Ah, but that’s easier said than done, E.M., particularly in the windblown wilds of the Western U.S., the so-called “empty corridor”, and particularly among the men and women who make it their profession to drive trucks across the country. It is so difficult, in fact, that when Bryan (Baakari Wilder), his lover QZ (Dawn Thomas Reidy) and the late Jim try to make a place for truckers who want to talk to each other — a physical home first, and then a newspaper (called The Few) — they not only fail, but find their own solidarity demolished. When Jim dies, Bryan takes off for parts unknown, leaving QZ with the melancholy task of holding their sodden dream together, or finding some other way to make it work.

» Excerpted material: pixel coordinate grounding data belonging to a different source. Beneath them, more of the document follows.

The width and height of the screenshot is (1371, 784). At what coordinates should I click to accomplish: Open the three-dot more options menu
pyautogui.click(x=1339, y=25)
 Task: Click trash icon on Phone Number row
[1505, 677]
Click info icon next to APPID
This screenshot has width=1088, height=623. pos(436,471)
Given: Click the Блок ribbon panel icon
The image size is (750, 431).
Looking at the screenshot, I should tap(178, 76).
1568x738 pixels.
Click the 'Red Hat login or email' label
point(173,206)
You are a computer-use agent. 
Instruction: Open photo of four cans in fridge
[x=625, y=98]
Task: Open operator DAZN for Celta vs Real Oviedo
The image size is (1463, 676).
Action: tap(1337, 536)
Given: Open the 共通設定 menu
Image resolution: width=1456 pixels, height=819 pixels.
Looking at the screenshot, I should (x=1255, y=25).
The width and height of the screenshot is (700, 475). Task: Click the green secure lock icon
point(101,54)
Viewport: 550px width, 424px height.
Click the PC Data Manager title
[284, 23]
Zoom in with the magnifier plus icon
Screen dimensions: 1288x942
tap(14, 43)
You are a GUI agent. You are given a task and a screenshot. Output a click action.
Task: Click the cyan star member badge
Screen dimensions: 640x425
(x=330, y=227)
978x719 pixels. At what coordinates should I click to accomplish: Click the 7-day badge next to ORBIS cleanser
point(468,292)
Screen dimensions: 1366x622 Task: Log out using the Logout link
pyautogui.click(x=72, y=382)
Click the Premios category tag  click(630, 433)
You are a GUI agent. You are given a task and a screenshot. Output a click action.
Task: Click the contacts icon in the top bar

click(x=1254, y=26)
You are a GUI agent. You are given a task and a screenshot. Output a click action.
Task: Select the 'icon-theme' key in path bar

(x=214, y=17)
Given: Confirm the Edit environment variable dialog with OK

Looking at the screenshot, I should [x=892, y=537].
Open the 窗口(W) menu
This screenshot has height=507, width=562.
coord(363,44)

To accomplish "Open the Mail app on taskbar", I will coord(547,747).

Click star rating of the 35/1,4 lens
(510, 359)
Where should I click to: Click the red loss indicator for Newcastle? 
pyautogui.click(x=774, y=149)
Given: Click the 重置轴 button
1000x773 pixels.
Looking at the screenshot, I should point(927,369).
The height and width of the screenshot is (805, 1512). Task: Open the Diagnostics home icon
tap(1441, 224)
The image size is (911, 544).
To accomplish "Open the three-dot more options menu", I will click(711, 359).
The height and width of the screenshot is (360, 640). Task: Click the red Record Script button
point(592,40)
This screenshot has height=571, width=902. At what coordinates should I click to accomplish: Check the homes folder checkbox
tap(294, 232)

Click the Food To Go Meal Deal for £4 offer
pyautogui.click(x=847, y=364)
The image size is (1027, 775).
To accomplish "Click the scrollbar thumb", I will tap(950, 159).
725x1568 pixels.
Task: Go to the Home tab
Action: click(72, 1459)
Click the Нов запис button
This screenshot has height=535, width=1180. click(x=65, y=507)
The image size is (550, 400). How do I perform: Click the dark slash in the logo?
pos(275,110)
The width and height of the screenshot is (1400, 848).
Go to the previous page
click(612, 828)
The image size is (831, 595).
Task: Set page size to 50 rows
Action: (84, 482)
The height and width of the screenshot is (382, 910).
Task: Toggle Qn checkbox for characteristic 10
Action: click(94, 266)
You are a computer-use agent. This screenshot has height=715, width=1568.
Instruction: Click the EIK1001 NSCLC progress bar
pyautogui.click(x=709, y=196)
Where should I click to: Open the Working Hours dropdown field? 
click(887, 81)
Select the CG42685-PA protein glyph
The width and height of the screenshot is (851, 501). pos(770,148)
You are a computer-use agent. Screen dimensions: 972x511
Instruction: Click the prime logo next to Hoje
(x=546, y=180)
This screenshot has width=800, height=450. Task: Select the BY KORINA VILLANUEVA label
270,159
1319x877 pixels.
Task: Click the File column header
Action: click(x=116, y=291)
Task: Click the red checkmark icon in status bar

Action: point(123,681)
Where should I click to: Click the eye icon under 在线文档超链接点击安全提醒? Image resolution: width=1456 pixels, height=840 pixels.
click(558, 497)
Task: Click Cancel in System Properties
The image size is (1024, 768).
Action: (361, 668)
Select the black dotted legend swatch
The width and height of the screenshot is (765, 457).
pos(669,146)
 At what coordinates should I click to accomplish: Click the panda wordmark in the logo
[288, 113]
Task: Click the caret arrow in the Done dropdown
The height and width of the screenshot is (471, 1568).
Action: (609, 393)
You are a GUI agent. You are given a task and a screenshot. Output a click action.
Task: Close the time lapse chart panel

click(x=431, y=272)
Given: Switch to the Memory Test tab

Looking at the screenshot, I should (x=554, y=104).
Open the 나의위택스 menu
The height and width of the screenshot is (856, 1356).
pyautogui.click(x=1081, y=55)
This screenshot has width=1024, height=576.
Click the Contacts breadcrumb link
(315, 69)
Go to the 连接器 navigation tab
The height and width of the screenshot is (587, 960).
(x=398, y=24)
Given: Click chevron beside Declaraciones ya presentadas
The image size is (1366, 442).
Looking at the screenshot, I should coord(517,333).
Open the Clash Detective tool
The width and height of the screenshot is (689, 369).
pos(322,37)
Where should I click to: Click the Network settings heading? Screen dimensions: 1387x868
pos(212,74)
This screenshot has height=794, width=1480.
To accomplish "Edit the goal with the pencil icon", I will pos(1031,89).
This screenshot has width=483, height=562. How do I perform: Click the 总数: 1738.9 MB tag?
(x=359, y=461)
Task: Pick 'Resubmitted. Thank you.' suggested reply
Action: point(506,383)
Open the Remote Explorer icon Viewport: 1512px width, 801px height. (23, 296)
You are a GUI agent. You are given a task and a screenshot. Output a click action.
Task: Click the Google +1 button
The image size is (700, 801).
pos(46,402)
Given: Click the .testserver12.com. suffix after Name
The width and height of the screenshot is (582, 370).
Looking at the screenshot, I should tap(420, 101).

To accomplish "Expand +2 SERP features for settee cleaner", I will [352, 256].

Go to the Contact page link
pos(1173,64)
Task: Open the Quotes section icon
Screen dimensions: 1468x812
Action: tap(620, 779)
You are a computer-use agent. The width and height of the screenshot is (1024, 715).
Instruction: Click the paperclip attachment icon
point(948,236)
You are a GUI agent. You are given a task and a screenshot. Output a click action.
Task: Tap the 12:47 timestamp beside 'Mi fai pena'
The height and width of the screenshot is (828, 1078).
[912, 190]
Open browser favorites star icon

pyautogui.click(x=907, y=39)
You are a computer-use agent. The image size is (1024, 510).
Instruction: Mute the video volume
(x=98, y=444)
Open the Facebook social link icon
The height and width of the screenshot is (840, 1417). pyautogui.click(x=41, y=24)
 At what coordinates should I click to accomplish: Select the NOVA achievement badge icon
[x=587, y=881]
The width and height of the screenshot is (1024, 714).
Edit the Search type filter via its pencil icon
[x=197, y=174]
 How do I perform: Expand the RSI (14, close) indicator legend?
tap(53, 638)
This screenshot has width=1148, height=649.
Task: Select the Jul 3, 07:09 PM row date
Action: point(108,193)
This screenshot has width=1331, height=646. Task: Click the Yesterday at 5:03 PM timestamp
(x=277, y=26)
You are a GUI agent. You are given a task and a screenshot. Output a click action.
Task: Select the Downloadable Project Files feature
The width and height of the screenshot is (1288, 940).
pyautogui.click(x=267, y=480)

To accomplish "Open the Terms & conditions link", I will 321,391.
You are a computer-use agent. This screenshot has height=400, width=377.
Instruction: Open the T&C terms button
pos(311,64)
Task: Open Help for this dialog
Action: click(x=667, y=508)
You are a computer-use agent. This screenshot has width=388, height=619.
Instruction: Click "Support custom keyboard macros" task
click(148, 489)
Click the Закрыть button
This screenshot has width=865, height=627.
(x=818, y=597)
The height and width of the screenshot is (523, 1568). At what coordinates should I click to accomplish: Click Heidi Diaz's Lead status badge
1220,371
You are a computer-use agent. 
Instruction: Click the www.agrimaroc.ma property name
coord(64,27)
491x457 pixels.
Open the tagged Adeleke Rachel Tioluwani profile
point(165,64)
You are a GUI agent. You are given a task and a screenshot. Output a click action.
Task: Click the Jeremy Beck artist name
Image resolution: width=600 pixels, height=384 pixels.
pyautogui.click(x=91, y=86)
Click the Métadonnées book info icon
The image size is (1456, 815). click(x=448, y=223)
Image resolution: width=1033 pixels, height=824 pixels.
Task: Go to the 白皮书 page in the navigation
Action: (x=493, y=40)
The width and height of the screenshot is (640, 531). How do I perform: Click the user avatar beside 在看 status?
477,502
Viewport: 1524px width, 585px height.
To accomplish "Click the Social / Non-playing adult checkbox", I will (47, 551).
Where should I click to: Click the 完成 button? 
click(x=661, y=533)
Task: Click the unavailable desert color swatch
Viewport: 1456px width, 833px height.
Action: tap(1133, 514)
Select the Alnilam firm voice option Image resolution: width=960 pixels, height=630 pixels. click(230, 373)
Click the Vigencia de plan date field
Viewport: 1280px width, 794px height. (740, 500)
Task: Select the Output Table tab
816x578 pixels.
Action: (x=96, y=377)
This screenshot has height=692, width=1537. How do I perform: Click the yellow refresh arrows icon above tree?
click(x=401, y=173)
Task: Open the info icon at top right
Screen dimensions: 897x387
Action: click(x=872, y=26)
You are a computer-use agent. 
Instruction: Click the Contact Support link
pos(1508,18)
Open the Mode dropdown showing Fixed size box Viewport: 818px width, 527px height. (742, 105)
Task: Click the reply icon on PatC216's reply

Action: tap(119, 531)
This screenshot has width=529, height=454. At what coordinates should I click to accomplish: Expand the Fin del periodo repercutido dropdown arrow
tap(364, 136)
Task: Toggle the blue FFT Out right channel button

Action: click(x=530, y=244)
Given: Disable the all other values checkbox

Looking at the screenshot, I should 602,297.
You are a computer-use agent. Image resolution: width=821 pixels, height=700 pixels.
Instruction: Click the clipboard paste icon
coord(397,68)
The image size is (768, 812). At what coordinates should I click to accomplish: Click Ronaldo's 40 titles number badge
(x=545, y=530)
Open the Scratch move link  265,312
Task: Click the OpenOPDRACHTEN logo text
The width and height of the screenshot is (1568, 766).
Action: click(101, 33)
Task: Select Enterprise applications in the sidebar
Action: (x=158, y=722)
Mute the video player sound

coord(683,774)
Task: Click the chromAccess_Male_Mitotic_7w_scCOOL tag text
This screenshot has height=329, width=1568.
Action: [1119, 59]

As we begin, it is the eve of the millennium, and Bryan has returned. QZ is not pleased. In his absence, she has transformed the paper into the most practical forum for confronting loneliness conceivable: an extended personals column where truckers can, in blunt and humble terms, bargain for love. (“Me: over sixty,” is the voice-mail message left by a trucker who is particularly assured of his leverage. “You: under forty.”) She has taken Jim’s nephew Matthew (Andrew Flurer) on as help, and for once, the paper is paying for itself.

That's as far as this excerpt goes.